2-year fixed B2L popularity increases
Nearly a quarter (23%) currently favour 2-year fixes compared to 12% in the first quarter of 2014.
This has come at the expensive of long-term fixes, as currently 31% favour 5-year fixes, down from 34% in quarter one 2014.
The popularity of 3-year fixes has also fallen from 21% to 15%, while just 8% would opt for a 10-year fix if it became available.
David Whittaker, managing director at Mortgages for Business, said: “Tempted by cheap rates, landlords are deciding to take their chances with a shorter-term deal.
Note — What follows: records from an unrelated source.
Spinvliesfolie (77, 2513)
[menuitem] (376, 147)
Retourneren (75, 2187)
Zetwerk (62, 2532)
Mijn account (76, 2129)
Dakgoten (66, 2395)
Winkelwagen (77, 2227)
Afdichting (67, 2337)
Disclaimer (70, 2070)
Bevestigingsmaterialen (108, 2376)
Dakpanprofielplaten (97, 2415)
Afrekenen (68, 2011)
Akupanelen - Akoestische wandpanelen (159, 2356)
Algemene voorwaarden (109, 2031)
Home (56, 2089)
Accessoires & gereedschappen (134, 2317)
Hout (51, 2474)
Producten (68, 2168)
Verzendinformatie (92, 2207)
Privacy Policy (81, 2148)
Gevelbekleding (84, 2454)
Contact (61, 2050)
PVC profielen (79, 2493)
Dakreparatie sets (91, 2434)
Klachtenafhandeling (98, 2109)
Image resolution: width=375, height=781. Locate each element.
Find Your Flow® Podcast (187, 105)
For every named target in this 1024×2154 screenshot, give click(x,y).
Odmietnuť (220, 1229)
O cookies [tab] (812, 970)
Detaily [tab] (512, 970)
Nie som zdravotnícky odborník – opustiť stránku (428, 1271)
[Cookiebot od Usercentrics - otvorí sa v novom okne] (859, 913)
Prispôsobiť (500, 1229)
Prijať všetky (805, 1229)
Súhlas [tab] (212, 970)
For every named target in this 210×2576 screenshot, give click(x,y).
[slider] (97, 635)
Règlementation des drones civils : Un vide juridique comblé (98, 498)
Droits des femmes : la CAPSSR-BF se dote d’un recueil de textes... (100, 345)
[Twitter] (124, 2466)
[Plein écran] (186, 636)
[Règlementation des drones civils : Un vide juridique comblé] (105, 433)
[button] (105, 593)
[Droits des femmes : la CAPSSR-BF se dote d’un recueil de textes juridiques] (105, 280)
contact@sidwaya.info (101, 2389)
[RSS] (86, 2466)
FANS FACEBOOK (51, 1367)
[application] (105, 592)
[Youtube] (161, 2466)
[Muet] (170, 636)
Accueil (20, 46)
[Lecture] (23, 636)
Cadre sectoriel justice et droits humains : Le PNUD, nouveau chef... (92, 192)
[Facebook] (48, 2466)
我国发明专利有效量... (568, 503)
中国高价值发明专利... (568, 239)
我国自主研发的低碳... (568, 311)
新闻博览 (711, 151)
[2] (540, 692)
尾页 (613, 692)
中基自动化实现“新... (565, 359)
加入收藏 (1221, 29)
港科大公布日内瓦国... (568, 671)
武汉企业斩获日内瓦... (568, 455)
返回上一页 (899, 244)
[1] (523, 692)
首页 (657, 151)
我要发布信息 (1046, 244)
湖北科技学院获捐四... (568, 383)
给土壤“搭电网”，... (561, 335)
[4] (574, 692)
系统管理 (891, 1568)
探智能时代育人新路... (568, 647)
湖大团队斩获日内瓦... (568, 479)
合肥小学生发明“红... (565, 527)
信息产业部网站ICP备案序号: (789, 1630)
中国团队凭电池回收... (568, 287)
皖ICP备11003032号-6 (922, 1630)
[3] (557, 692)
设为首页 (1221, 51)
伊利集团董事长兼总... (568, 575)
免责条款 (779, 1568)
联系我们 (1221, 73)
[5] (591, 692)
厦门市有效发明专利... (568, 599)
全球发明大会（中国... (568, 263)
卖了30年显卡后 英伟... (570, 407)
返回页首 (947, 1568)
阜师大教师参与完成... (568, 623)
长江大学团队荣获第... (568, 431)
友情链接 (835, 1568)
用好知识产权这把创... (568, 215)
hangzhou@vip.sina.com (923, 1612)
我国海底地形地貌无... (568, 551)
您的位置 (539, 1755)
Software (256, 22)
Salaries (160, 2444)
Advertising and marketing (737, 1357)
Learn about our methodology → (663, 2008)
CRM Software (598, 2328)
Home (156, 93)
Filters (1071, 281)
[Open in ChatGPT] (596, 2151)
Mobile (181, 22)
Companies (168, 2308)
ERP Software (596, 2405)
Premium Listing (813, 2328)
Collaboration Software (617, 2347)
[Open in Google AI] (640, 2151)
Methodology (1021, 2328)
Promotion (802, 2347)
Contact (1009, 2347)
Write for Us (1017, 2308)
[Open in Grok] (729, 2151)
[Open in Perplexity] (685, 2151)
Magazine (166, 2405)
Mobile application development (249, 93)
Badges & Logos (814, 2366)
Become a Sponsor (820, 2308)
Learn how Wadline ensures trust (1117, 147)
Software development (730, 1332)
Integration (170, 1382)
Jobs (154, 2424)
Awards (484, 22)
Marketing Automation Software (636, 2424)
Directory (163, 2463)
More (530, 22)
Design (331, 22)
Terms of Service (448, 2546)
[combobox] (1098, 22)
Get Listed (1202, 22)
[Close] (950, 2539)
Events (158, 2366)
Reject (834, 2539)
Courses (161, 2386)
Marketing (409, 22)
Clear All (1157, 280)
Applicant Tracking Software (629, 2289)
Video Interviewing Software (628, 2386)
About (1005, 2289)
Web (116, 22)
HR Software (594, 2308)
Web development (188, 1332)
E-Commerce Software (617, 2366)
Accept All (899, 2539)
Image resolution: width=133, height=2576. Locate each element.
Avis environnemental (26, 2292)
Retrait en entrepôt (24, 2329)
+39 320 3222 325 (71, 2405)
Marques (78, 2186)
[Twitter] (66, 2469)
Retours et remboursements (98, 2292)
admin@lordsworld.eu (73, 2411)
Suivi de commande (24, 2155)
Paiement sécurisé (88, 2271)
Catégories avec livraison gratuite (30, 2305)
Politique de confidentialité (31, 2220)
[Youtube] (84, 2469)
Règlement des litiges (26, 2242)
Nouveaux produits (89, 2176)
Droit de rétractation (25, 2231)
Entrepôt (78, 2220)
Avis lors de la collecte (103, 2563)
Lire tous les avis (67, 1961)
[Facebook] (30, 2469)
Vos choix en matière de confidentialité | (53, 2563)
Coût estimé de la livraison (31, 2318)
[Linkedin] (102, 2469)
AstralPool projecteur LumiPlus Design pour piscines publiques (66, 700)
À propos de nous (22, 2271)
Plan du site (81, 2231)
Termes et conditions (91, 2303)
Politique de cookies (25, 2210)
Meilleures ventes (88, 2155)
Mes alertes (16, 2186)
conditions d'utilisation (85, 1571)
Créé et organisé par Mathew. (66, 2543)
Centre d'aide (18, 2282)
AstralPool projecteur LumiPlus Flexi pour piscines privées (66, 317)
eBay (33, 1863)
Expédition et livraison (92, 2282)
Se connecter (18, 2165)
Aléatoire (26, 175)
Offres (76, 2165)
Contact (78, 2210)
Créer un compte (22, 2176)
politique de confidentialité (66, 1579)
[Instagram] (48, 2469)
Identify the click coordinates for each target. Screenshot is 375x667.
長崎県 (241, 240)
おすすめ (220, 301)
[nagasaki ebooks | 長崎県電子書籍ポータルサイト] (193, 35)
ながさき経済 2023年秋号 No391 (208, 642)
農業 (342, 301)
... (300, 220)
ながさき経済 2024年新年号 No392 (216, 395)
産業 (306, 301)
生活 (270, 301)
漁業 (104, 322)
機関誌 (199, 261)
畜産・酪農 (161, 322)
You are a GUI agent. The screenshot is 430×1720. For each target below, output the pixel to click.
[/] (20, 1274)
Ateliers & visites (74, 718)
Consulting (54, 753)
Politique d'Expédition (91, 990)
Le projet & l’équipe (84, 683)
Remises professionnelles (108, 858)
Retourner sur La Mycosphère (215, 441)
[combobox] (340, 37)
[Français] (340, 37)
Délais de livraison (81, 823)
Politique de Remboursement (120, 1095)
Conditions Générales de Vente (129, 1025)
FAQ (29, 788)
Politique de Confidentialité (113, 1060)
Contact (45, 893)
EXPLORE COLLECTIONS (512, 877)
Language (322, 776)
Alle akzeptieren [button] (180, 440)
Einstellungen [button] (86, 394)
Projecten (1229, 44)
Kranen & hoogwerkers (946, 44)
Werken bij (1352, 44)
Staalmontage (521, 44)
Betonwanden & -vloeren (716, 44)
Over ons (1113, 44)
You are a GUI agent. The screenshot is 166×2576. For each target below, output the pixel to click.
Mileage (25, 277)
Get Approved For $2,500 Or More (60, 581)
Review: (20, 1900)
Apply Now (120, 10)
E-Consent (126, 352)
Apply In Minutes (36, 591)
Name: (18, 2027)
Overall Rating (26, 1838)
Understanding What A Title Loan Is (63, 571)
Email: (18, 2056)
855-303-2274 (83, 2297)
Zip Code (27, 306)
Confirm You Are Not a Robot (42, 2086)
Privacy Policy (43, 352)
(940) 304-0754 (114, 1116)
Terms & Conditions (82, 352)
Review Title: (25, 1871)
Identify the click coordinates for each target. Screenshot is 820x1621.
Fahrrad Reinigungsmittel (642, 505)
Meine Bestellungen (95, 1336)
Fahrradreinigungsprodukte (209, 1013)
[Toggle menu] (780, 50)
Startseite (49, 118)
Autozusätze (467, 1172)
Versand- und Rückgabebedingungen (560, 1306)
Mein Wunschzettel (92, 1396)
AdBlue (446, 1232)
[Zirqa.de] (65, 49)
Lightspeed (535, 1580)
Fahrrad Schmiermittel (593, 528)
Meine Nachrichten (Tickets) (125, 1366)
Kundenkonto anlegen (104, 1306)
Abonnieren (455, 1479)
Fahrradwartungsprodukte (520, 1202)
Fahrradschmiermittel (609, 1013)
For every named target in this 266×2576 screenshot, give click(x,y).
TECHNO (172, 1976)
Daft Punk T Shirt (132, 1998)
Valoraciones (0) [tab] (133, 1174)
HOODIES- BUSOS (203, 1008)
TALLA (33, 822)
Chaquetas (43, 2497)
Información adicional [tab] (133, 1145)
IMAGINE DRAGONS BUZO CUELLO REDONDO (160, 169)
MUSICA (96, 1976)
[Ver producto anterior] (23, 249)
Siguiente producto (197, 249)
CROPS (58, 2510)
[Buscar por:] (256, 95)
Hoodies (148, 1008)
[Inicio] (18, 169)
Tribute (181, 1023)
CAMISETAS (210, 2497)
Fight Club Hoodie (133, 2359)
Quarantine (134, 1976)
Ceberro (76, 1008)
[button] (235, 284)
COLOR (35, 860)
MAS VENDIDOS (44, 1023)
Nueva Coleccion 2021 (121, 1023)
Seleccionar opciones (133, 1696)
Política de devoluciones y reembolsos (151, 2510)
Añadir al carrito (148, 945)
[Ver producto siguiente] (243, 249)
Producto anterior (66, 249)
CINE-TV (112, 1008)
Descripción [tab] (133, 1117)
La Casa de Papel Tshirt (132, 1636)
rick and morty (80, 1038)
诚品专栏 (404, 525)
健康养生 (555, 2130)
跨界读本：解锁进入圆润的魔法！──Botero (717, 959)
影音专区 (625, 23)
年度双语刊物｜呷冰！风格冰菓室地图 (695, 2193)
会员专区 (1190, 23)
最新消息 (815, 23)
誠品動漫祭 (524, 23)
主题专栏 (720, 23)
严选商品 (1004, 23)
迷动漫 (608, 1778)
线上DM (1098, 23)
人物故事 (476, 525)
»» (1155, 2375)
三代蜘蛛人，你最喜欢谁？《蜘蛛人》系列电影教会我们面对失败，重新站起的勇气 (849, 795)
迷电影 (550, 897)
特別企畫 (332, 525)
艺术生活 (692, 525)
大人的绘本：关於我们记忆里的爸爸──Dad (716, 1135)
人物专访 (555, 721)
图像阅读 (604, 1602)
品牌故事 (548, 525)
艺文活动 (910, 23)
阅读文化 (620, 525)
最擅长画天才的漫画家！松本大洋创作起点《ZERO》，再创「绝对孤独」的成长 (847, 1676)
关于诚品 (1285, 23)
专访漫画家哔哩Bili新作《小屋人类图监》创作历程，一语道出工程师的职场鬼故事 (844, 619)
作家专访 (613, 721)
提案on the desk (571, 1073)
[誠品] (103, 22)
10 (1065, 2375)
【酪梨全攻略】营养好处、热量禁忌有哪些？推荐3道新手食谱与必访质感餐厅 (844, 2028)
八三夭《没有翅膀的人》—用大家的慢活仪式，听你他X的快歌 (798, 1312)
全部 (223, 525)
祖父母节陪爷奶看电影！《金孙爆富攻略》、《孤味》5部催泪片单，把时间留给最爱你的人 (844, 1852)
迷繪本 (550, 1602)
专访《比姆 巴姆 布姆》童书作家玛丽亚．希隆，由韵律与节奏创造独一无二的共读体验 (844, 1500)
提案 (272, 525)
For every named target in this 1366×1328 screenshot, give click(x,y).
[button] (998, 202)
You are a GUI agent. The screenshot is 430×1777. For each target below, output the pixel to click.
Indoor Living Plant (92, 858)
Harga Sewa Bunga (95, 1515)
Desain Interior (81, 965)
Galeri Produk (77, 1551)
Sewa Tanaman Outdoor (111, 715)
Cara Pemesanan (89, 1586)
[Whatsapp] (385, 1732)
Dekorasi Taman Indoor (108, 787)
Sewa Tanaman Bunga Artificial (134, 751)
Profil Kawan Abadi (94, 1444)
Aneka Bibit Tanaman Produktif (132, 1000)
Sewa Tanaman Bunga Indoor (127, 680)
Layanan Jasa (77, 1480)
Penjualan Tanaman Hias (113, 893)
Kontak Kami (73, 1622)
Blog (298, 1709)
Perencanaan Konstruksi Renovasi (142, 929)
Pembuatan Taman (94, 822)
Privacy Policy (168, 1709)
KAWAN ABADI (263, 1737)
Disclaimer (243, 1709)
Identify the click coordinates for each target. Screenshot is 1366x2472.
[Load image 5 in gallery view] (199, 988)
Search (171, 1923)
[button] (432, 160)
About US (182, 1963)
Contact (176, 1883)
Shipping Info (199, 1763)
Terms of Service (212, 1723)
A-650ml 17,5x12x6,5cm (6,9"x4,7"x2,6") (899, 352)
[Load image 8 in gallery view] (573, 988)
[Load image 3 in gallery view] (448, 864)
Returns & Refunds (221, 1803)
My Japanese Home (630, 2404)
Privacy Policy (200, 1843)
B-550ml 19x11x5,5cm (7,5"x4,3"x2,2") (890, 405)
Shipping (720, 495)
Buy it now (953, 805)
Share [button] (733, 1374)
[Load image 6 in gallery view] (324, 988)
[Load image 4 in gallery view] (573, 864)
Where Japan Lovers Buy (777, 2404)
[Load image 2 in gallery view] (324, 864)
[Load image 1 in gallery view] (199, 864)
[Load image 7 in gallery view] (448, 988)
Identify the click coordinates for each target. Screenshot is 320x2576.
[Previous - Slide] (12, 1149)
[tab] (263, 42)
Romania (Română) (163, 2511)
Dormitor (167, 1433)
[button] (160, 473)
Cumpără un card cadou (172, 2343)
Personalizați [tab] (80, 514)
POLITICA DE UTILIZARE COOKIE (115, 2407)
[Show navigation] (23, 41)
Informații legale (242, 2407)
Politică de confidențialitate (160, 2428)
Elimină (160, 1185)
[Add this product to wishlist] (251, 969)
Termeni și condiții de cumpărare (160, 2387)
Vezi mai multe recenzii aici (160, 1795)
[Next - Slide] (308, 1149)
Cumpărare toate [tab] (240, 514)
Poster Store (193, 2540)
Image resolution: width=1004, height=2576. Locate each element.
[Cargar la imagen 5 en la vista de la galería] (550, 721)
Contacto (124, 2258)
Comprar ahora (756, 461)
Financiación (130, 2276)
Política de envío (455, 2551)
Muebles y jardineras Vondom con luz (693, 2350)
“It’s true that these ultra-competitive mortgage rates will probably continue for some time – as the financial world increasingly predicts virtually zero inflation in the UK and Eurozone, plus a cooling rate of economic growth.
“However, we maintain our recommendation to fix for longer, particularly where the pricing difference between 3 and 5-year fixed rates is narrow.”
Currently three quarters of landlords (73%) think lenders should ease up criteria, up from under half (47%) at the start of 2014 when investors were focused on seeing the cost of rates and fees fall.
Landlords with larger portfolios commonly want lenders to remove age restrictions and non-property related income requirements, increase lending to limited companies and take more of a ‘common-sense’ approach to underwriting.
Whittaker added: “Unfortunately for the more seasoned investor, the mainstream buy-to-let lenders tend to focus their business on landlords with smaller portfolios who don’t rely on the rent to earn a living.
“They do this for two main reasons; to reduce their exposure to risk and to keep costs down.
“And whilst there are a handful of good, specialist lenders catering to the needs of professional investors, there is capacity in this space for more providers and I would expect to see a few more join the fray in 2015.”
The number of investors looking to expand their portfolios in 2015 has decreased from 60% in quarter one 2014 to stand at 55%.
Just 18% of landlords want to purchase homes in multiple occupation (HMO), down from 29% in the last survey in March, while the proportion looking to expand their portfolios into multi-unit freehold blocks has halved from 19% to 9%.